Subscriber Howie Kipnes wrote this week with a wireless networking problem. It used to work, and now it doesn’t on one of his computers.
Howie’s question was:
My latest issue involves not being able to connect to the internet with my new laptop. It is a Dell Inspirion and I’ve had it for a month or so. It had been working fine until the other night when I suddenly lost connectivity.
When I click on the icon in the lower right corner it says I am connected to my network, but no internet access with an unidentified network having no internet access. My wife’s laptop is connected to the same router and her connection is fine.
I hit troubleshoot and repair and it came back as “the default gateway is not available.” Not fixed. The map goes from the computer to an unidentified network to the home network and a red X is on the line from the unidentified network to the home network. The working laptop goes from computer to network to internet.
You have helped me before and I hope you can again.
Thank you very much.
I wrote to Howie to say that it sounds like he might be connecting to a neighbor’s router instead of to his router.
One of the problems that I have had with third party wireless utilities is that they don’t always correctly connect to the right router. In every case so far, I’ve solved the problem by changing to Windows’ Wireless Zero Configuration utility, instead of the utility that came with the wireless card or wireless USB adapter.
WZC allows you to specify the router SSID’s to which the wireless adapter will connect automatically.
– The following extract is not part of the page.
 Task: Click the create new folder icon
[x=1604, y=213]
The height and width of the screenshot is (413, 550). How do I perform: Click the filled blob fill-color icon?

Some of the other utilities don’t provide this level of control – they will remember the network’s password, but can’t seem to remember which network they’re supposed to connect to.
As a way to make sure that he’s connecting to the correct wireless router, I asked him what his router’s SSID is. Then, I urged him to check to make sure that his router’s SSID was the one to which his computer was connecting.
One tip for everyone — if your wireless router’s SSID is "Linksys" or "DLink" or something like that (manufacturer name), CHANGE IT TO SOMETHING UNIQUE. Not just unique, but you really want to set it to something that doesn’t identify it as YOUR network – just A network. In this case, Howie would not want to set his SSID to KIPNESS or HOWIE, but to something relatively unique and non-descriptive. Examples: MOONGLOW, ROBIN, WALLHANGING — anything that’s relatively unique (in your neighborhood), so that you will know it’s your network.
Of course, once you change your router’s SSID, you will need to change all your devices that will connect wirelessly to use the new SSID.